La féverole est une plante intéressante de par sa valeur protéique et sa contribution à la diversité des légumineuses dans les assolements. Elle peut également servir de tuteur au pois pour des méteils faiblement fournis en céréales. Elle présente cependant deux limites dans notre région : il faut la semer à 6-10 cm de profondeur pour la protéger des fortes gelées hivernales (donc semis en 2 passages si on l'associe à des céréales / pois) et privilégier absolument des terrains profonds à bonne réserve utile car elle est très sensible aux coups de chaleur et de sécheresse au moment de la floraison. En Suisse, les pois protéagineux sont privilégiés par rapport aux pois fourragers car ils provoquent moins de verse. Ils sont en général associés à l'orge, en mélange d'hiver ou de printemps. Ils sont néanmoins plus sensibles au froid que les pois fourragers. Le lupin est quant à lui peu utilisé du fait de sa récolte plus tardive et de sa sensibilité au salissement. Des essais d'association avec de l'avoine et de la caméline en mélange de printemps sont en cours et semblent apporter des résultats encourageants.

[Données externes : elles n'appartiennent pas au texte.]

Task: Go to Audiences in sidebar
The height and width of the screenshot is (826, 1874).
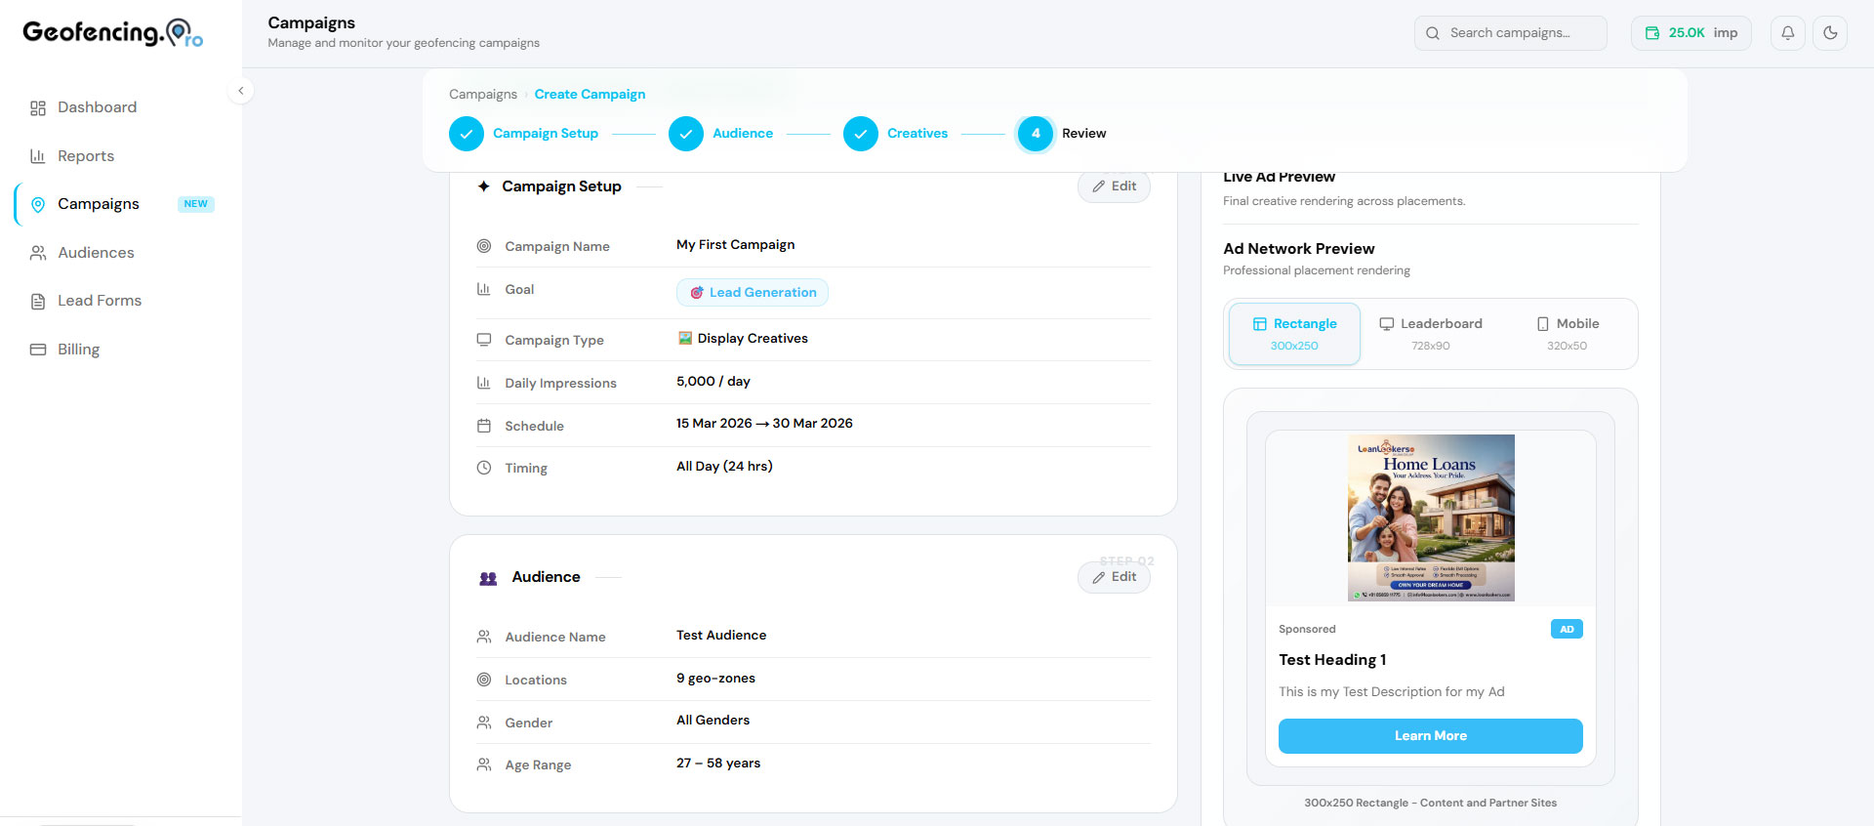Action: tap(96, 253)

David Stephany - Adabio et Claire Baguet – chambre d'agriculture de l'Ain pour le pôle régional de conversion bio.
Philippe Barral est associé au Gaec de Charro, éleveur de vaches laitières bio à Champagne-en-Valromey dans l’Ain. Il cultive des méteils depuis quinze ans.

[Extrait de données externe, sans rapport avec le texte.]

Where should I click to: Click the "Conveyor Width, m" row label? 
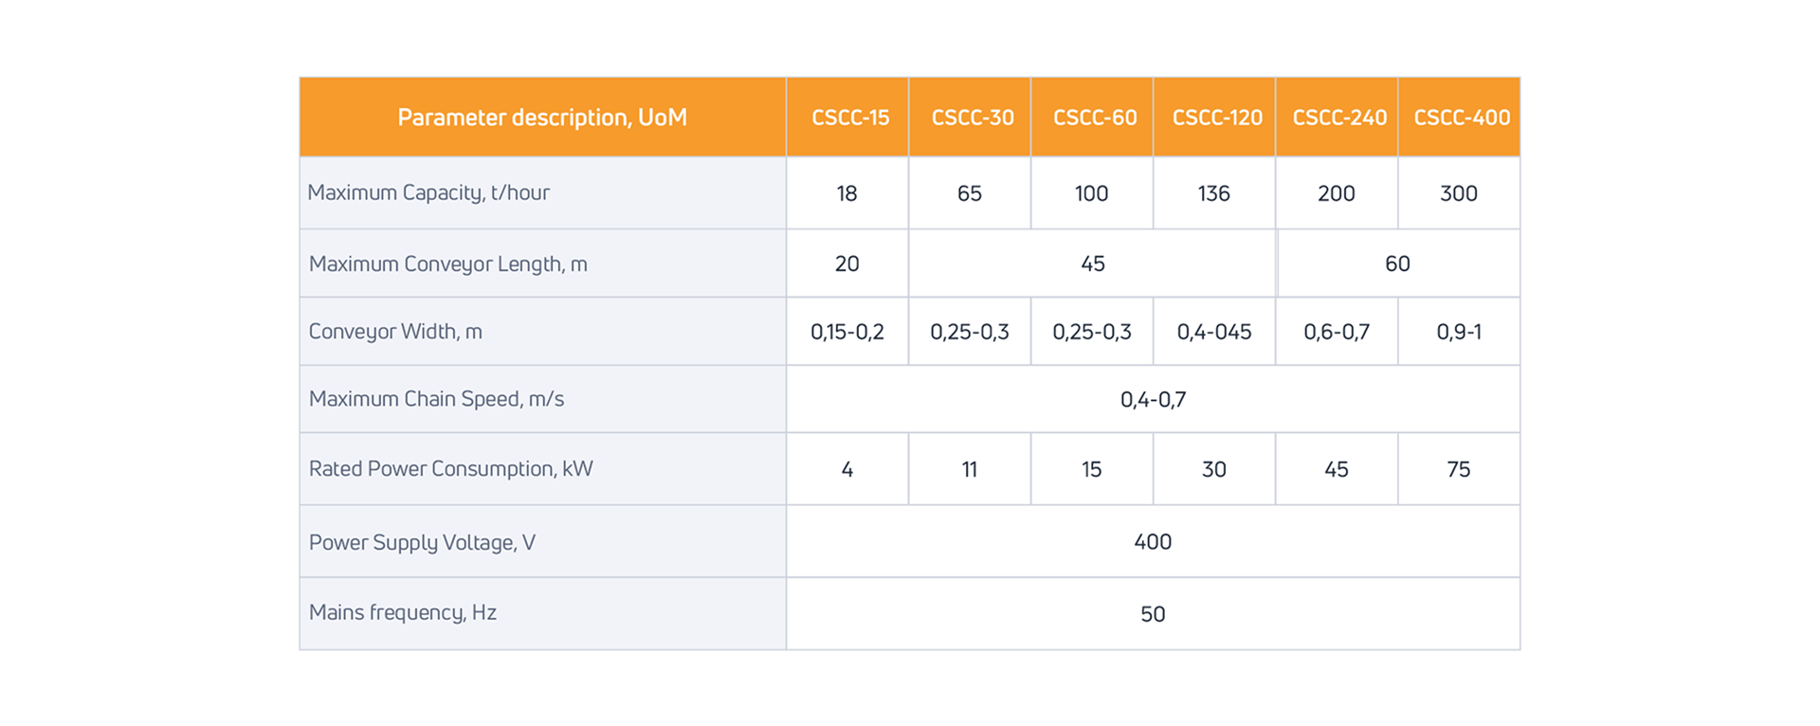tap(395, 332)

Enrichir le concentré en protéines«Nous étions encore en conventionnel lorsque nous avons commencé » à cultiver des méteils. Le but était l’autonomie et l’impasse sur les désherbants ne nous gênait pas (aucun produit sélectif d’une graminée et d’un protéagineux). Nous récoltons tous nos méteils en grains secs, dans le but d’apporter de la protéine avec notre céréale. Nous avons fait plusieurs essais de mélanges : triticale et pois fourrager au départ, puis ajout d’orge. Mais l’orge, mûrit trop tôt et dégraine avant la récolte. Avec de l’orge d’hiver pure et du pois, il faut attendre la maturité du pois et l’orge se brise et tombe au sol. Un méteil avoine-triticale-pois offre des sources d’amidon différentes mais, lors de printemps humides, l’avoine envahit le triticale. Le trieur ne les séparant pas et, comme nous ressemons nos graines, au bout de quelques années il y a trop d’avoine dans le mélange. Nous semons également de l’orge de printemps avec du pois fourrager, la maturité est assez semblable cette année. Nous avons ajouté du triticale à ce mélange mais, là, verdict au mois d’août… Globalement, nous sommes satisfaits des méteils, qui représentent maintenant les trois quarts des céréales semées sur la ferme. Xavier Fromont est éleveur de vaches allaitantes en bio à Confrançon dans l’Ain. Il a semé son premier triticale-pois en 2005.
Des méteils à visées multiples
Jusqu’à présent j’utilisais des mélanges très simples : triticale ou blé ou seigle + pois. Les variétés étaient choisies en fonction de la possibilité de re-semis, ou des disponibilités à la coop… J’ai eu quelques déconvenues avec des pois résistant mal à l’humidité ou au gel. L’idéal serait d’en semer plusieurs variétés, ou d’ajouter un autre protéagineux. Complexifier les associations paraît intéressant… Pour la structure du sol et, parce que ses gros grains sont faciles à trier dans du blé, la féverole a donné de bons résultats l’an passé associée à du blé. Aujourd’hui, je m’oriente sur deux logiques. Tout d’abord des mélanges simples blés (2 ou 3 variétés) - pois ou blés - féveroles récoltés en grains, puis triés pour une valorisation du blé à la vente et des protéagineux par les animaux. Cette année, la différence de vigueur des cultures blé-pois ou blé-féverole est frappante à l’œil avec le blé pur... A confirmer à la récolte ! Je vais semer aussi des mélanges plus complexes pour une récolte en fourrage ou en grains mélangés pour les vaches. En cas de récolte en fourrage, mon objectif est de faucher au stade floraison du pois et d’implanter un maïs ou une culture type sorgho ou millet + trèfle d’alexandrie derrière.